Wirtschaftlichkeit ist das Hauptargument, das zum Mitmachen motiviert. "Wenn die Vorteile auf den ersten Blick sichtbar sind, besteht automatisch ein hohes Interesse, sich zu beteiligen", sagt Marion Götz, die das System als Koordinatorin aufgebaut hat. Bei vielen weiteren Projekten neben dem Vergabezentrum beteiligen sich jeweils mehrere Kommunen, zum Beispiel an der Einführung des E-Governments, der Digitalisierung von Verwaltungsabläufen. Rüsselsheim soll beim Ausbau der Infrastruktur für E-Mobilität federführend unterwegs sein. Als nächstes großes Projekt wird die Gründung eines Landschaftspflegeverbandes angestrebt.

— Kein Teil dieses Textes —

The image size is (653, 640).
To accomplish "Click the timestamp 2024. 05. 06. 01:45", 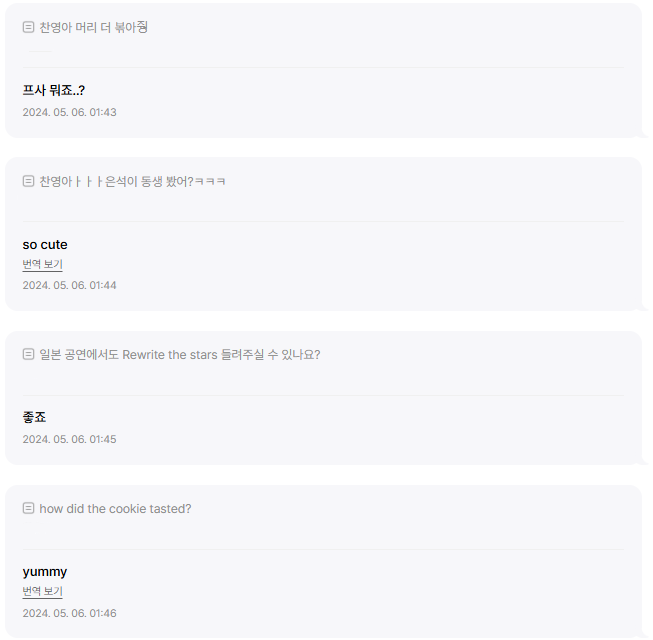I will pos(70,440).
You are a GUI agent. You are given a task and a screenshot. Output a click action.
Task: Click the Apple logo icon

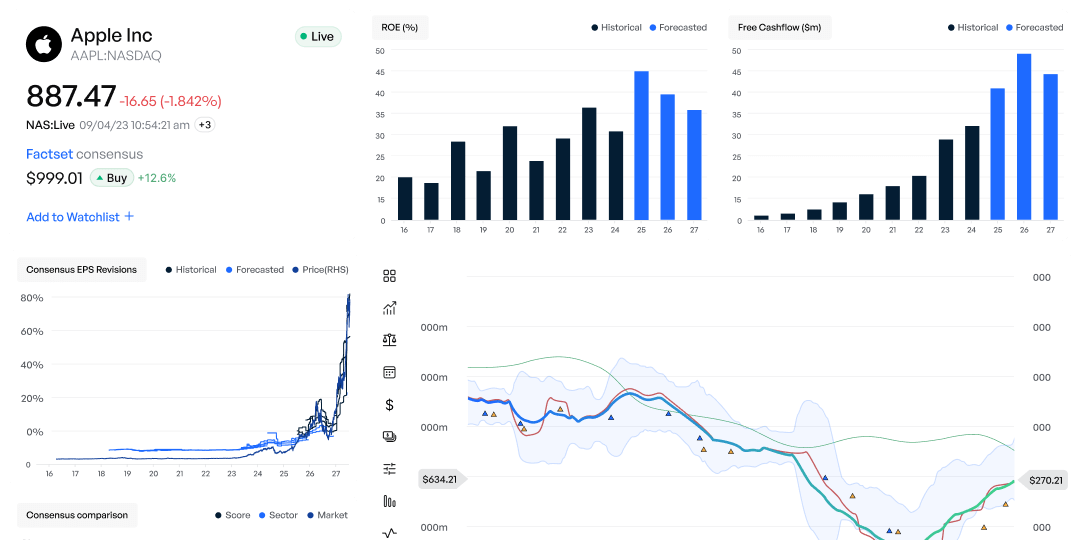tap(43, 45)
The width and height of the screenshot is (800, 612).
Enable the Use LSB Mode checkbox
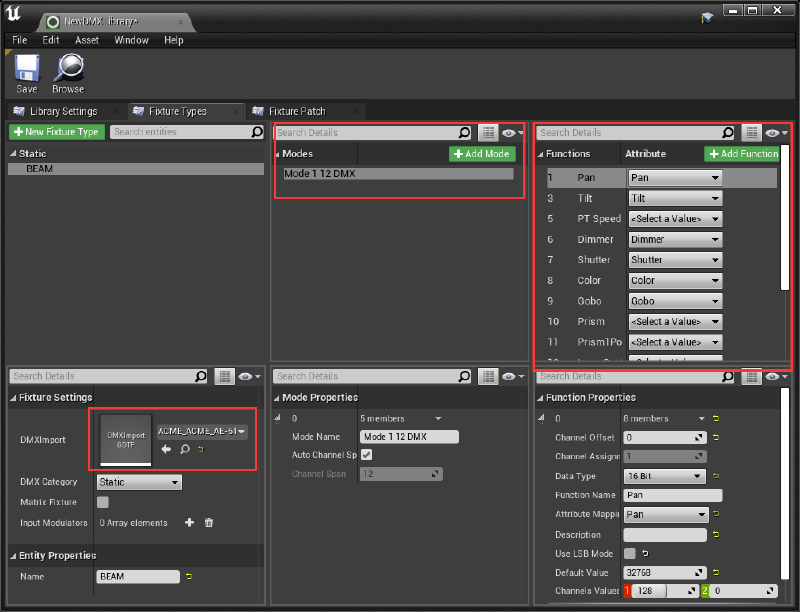pyautogui.click(x=630, y=553)
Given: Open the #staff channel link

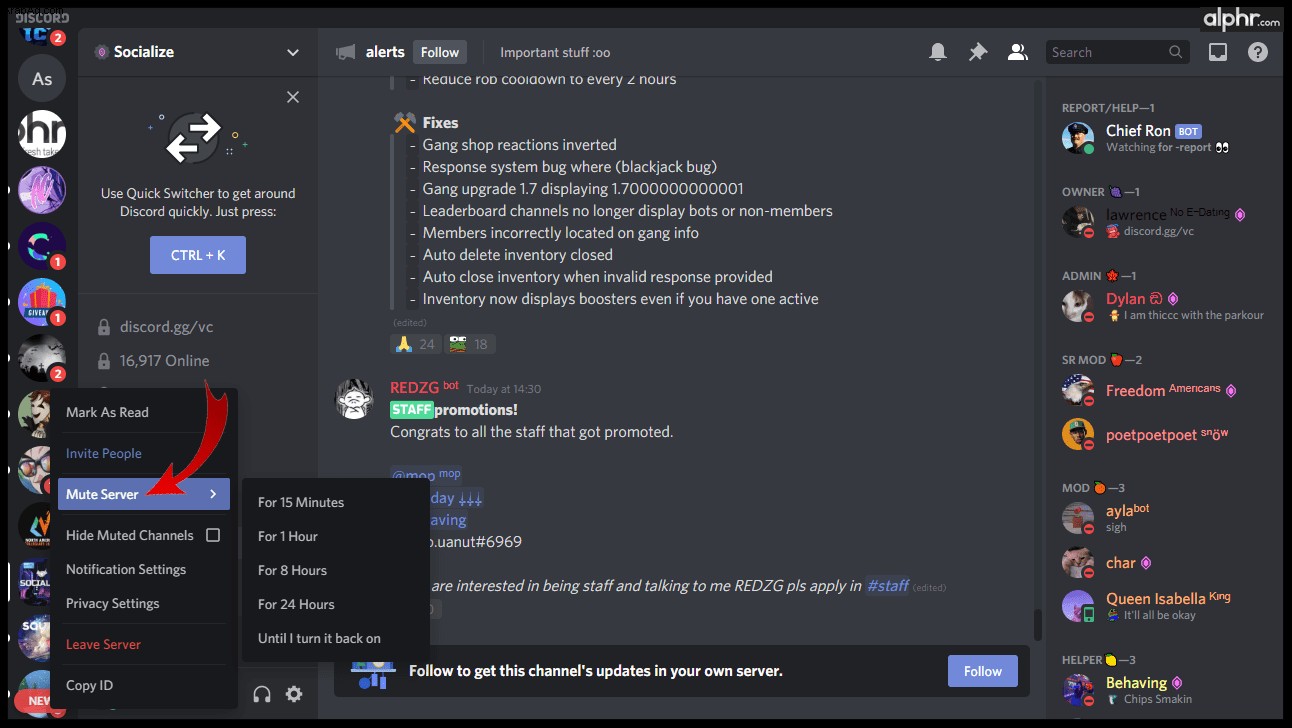Looking at the screenshot, I should [887, 586].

Stimmung im Nordkreis nicht leicht zu retten

Ein Beispiel für eine interkommunale Zusammenarbeit in kleinerem Rahmen ist die gemeinsame Friedhofsverwaltung von Rüsselsheim, Raunheim und Kelsterbach. "Wir haben bei unserem Modell auch vorgesehen, dass wir nur eine gewisse Anzahl von Projekten parallel umsetzen, um effektiv daran arbeiten zu können", erklärt Götz, die lange bei der Stadt Raunheim als Leiterin der Zentralen Dienste beschäftigt war und heute Erste Beigeordnete in Friedberg ist. Es sei gut und richtig, wenn einige Projekte nicht direkt auf Kreisebene, sondern erstmal nur zwischen einzelnen Kommunen umgesetzt würden.

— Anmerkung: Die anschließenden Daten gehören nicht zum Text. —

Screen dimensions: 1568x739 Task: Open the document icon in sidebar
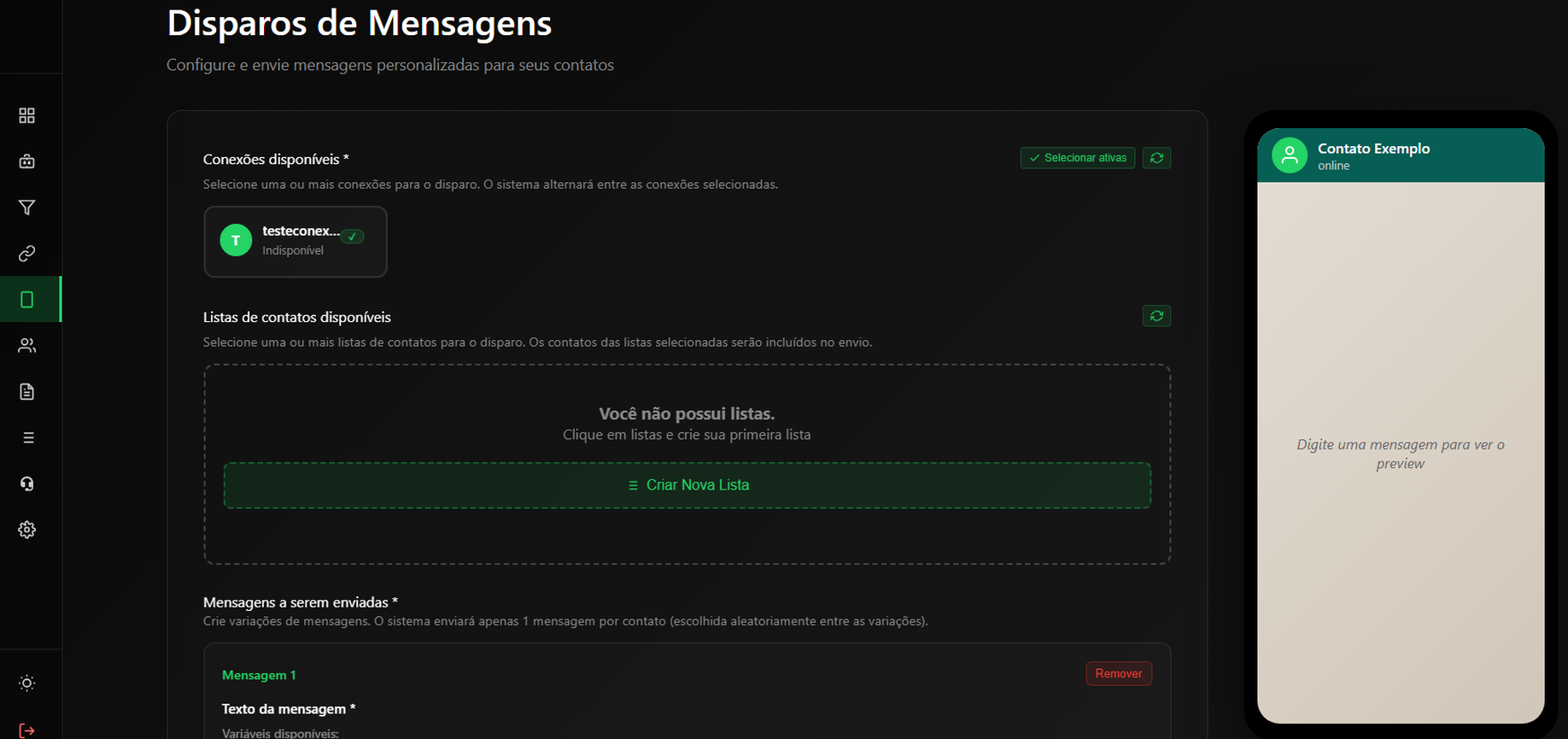click(26, 392)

Auch das einst eingeschworene Bündnis im Nordkreis sieht sie nicht als Problem bei der weiteren Vernetzung. ",Drei gewinnt' und die kreisweite IKZ stehen überhaupt nicht in Konkurrenz zueinander", betont Götz. Die Ausrichtungen seien verschieden. Bei dem Dreierbündnis gehe es eher um Wirtschaftskontakte und Grundstücksvermarktung, bei der IKZ auf Kreisebene noch mehr um praktische Fragen wie Kostenreduzierung. Zudem seien auch Rüsselsheim, Raunheim und Kelsterbach fest in die kreisweite IKZ eingebunden. Götz' Antwort zeigt, wie wichtig Atmosphärisches für das Funktionieren des Zusammenspiels ist. Doch auch das System als solches ist standfest. Kooperationen hängen bei der kreisweiten IKZ deutlich weniger von politischen Schwingungen ab - dank dem Modell, aber auch dank Diplomatie und Fingerspitzengefühl.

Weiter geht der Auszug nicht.